◆ Entries
>> Start
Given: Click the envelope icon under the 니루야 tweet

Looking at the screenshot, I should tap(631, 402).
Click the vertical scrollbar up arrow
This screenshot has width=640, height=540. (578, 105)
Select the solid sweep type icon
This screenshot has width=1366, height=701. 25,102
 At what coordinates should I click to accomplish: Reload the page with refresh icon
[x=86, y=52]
>> End
>> Start
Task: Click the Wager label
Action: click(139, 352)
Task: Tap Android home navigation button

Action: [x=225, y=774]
>> End
◆ Task goal
Starting with the line with "Given: Click the" and going on through the line with "[x=86, y=52]", give these lines again with "icon" swapped for "symbol". Leave everything else unchanged.

◆ Full response
Given: Click the envelope symbol under the 니루야 tweet

Looking at the screenshot, I should tap(631, 402).
Click the vertical scrollbar up arrow
This screenshot has width=640, height=540. (578, 105)
Select the solid sweep type symbol
This screenshot has width=1366, height=701. 25,102
 At what coordinates should I click to accomplish: Reload the page with refresh symbol
[x=86, y=52]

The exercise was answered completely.